I have been confronted lately with some important limitations of the Captivate Widget Framework. It seems that Captivate loads the widget’s swf into its own Applicationdomain. An Applicationdomain is basically a container for discrete groups of Class and classes in different ApplicationDomains cannot communicate together. This segregation can sometimes be a good thing but for widget developers, it is a very bad thing!
For one, it prevents us from using Static variables. In one of my widget, I had some plans to have many instances of the widget share a common component. So, I created a Static variable that was supposed to contain the shared component. To my surprise, it looked like the component I modified in one instance of the widget was never available in another instance. It took me a while to realize that the widgets were on their own Applicationdomain.
So, I decided to try to go around this by dynamically attaching the shared component to the CaptivateMainTimeline movieclip. That worked OK until I tried to cast the shared component into its proper type. The debugger welcomed me with an error message saying that the cast was invalid. This is another side effect of having different Applicationdomains. For the Plash Player, when the exact same class definition is loaded into two different Applicationdomains, it is as if it was two different classes; just like if I was to compare an apple with an orange.
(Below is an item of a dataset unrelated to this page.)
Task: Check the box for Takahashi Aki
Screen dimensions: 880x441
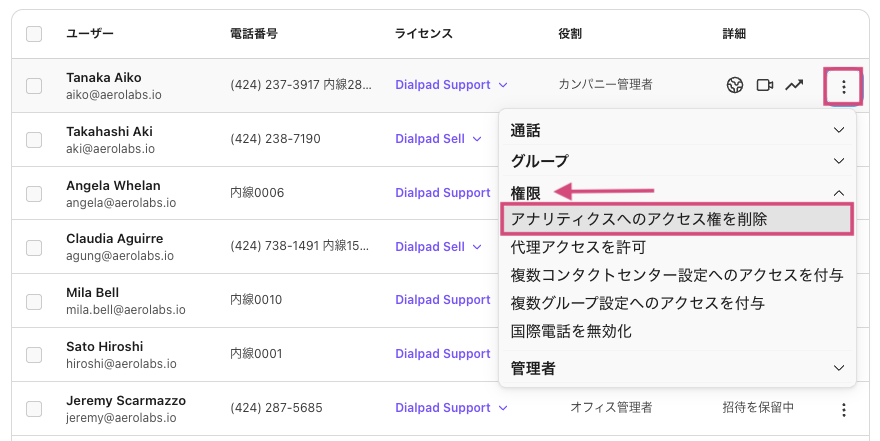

Ok, that sucks! I finally was able to do it by casting the shared component into an Object. This way, the compiler ignores the errors. The drawbacks of this is that I lose the capability to use strongly typed variables and I also lose the auto-completion in my IDE. Not a nice tradeoff at all!
So, for those of you would want to share a common component between widget instances, you will have to attach the shared component to the CaptivateMainTimeline and access it through an Object type. The only other solution that I can see is to try to use the EventDispatcher provided by the widget framework to communicate changes.
If Adobe’s developers are reading this, it would be nice to understand why this was done. I would really like the next version of Captivate to load the widgets in the core Applicationdomain so we can start doing powerful stuff.